July 12, 1999
Cover
Travel: A road more travelled
Agencies must adapt as online trip bookings grow
BY WARREN CARAGATA with JOHN DEMONT in Halifax
Bailey's Travel Ltd. is a long walk from being one of the world's big
companies. Based in Dartmouth, N.S., it employs a staff of four, and
after 12 years in business, earns annual revenues of less than $3
million. Bailey's is used to competing with giant firms like American
Express Travel and Carlson Wagonlit Travel, but now it must confront a
different breed of mammoth competition: Microsoft Corp.
These days, the software giant from Redmond, Wash., is very much a
part of the industry, having launched its Expedia travel Web site
(www.expedia.msn.ca) three years ago. Expedia now sells more than
5,000 airline tickets a day, more than Bailey's sells in five months.
Travel is not the only industry that Microsoft has successfully invaded as
the advent of electronic commerce begins to blur the boundaries that
traditionally divided companies into distinct sectors. The company also
has Web sites selling cars and offering financial information.
In Canada, online ticket sales have been slower to take off than in the
United States, where about four per cent of tickets are now purchased
on the Web. But Peter Vezina, Bailey's manager, says the trend is too
powerful to ignore. "So far, we haven't noticed a big impact, but it's
inevitable. In a few years, we're going to be going 50-50 with the big
guys."
Expedia is definitely among the big guys, racking up more than $750
million in travel sales a year. Despite that, John Pollard, Expedia's
international group manager at Microsoft headquarters, is quick to
provide a reality check that proves e-commerce is still in its infancy.

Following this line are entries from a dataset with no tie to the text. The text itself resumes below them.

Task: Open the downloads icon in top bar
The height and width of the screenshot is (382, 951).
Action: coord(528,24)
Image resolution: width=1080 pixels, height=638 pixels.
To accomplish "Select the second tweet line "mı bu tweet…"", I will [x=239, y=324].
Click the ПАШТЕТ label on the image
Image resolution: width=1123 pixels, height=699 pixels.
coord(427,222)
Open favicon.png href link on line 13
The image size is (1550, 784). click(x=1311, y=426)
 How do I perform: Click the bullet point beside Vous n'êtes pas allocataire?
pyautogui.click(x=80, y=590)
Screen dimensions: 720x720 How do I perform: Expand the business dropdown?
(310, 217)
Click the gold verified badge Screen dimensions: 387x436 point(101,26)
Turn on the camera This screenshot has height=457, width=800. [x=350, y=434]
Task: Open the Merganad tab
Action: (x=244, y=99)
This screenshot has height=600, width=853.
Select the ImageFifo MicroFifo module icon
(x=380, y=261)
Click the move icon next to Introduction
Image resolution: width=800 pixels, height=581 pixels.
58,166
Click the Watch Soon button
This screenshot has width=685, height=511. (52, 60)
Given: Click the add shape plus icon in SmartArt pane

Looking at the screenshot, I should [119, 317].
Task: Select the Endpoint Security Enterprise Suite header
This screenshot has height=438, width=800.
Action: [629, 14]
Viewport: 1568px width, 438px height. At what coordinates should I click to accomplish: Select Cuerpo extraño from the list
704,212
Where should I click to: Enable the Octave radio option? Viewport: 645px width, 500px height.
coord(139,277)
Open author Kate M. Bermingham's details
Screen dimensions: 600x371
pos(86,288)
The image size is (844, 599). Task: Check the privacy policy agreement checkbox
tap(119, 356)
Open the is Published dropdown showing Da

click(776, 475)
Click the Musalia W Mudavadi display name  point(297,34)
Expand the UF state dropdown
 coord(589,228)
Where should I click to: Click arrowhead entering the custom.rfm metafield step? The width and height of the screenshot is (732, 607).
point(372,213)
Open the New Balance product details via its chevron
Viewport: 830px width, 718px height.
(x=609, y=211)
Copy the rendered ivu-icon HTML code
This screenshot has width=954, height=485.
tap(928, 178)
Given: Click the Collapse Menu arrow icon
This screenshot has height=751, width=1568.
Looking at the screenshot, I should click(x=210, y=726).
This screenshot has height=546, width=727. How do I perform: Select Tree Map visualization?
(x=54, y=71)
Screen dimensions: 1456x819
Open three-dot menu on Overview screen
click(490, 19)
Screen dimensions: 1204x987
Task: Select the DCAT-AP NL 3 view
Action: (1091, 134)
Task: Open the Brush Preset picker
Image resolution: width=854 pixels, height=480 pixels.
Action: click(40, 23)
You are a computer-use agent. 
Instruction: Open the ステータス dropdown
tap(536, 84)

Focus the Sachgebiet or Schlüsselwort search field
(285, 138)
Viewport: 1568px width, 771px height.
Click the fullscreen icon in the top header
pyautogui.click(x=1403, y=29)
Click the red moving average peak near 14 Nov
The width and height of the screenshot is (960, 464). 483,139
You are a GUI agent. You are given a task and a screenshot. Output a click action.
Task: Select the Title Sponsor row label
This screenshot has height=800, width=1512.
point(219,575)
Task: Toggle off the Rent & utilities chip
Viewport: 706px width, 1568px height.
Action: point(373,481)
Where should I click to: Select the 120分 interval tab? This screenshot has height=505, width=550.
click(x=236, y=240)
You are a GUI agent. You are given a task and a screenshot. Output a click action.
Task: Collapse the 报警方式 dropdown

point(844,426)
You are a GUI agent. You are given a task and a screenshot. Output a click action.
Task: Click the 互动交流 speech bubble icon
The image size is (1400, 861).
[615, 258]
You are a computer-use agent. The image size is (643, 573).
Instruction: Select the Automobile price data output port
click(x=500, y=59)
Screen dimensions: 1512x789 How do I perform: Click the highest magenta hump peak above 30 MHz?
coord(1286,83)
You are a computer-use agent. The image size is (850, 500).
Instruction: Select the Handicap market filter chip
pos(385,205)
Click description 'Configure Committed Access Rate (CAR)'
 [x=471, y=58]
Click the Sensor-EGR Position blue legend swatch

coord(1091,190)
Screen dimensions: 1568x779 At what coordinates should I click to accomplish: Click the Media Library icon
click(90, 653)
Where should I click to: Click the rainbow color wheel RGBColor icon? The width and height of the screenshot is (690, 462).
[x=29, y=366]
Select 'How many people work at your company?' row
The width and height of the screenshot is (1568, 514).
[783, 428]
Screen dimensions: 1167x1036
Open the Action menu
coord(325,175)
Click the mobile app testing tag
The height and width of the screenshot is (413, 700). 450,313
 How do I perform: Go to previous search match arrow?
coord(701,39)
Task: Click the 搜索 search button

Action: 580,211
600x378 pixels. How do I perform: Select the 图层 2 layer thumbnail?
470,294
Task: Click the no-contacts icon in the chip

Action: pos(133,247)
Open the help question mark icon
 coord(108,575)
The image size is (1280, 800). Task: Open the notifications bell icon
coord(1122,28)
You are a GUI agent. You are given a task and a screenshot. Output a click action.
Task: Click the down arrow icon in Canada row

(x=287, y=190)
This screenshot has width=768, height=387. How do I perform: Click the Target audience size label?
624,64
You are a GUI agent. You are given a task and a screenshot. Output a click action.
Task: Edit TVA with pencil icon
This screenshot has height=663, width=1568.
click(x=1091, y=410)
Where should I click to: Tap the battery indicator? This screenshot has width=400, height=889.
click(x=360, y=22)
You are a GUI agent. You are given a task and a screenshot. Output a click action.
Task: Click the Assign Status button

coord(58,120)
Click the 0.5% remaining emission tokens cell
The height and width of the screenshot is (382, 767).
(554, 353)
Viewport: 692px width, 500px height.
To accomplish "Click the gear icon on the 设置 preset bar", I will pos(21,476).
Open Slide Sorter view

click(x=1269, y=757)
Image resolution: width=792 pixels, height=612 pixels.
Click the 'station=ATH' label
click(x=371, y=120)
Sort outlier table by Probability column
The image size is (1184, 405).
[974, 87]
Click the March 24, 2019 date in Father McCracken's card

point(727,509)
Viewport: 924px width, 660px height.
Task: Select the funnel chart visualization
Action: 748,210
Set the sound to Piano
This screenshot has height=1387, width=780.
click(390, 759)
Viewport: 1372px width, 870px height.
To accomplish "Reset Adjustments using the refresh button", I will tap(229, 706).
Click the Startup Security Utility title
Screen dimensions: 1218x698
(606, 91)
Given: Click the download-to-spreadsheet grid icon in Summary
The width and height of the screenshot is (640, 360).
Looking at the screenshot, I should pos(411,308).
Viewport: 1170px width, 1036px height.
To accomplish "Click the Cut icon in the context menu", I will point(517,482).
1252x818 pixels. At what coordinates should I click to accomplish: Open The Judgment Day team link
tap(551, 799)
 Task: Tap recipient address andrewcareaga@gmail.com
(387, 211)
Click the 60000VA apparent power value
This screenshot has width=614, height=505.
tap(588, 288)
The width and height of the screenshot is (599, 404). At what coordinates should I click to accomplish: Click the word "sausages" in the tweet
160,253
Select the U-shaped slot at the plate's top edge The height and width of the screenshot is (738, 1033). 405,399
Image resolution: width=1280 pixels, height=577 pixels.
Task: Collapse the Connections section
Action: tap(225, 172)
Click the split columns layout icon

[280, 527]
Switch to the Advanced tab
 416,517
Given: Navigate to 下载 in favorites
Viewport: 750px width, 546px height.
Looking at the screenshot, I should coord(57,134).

Against total U.S. industry revenues of about $150 billion a year, "we're
tiny," he says.
The big travel sites, such as the Canadian version of Travelocity
(www.travelocity.ca), owned by the Texas-based Sabre Group Holdings
Inc., all offer similar services. They allow you to research travel
destinations, as well as check -- and reserve -- airline tickets, car
rentals and hotel rooms. They keep track of frequent-flyer memberships
and provide deals on such leisure travel items as cruises and resort
packages. In short, they do pretty much everything that a travel agent
would do. For Pollard, that's no surprise: "Expedia is a travel agent."
Expedia and other online competitors use the full throttle of computer
power to their advantage. Keeping track of every airline that flies a
particular route, and of the different prices, is something that computers
-- and by extension, the Internet -- do well. Travel agents have done this
for years, using their own systems to sort options for their clients. So,
says Pollard, Microsoft's entry is not as peculiar as it might appear:
"There's a huge amount of information to wade through -- that's a great
software problem."
Online services have another advantage over traditional competitors.
All travel agents have seen their profit margins cut in recent years as
airlines have trimmed and set caps on agency commissions. Online
services have suffered the same fate, but they also draw revenue from
advertising and from fees for providing car-rental firms and hotels with a
prominent place on Web pages. Pollard is loath to give figures, but
says Expedia earns millions of dollars a year in advertising revenue.
Expedia's bread and butter is travel on heavily used routes. "That's
where the major market is," he says. But pile complexity on complexity
and travel agents have the edge. The online sites, for example, cannot
easily allow someone to book two legs of a trip in economy and another
in business class. "There's still a lot of stuff out there," admits Pollard,
"that takes the artificial intelligence of humans."
Along with cuts to commission, competition from the Web has become
yet another cross to bear. But travel industry executives still believe
agents can compete. One answer is with their own Web sites -- or
maybe the best way to stay in the game is through exceptional service.
"I deliver my tickets personally to my clients' homes," says Vezina.
That's something no Web site can ever do.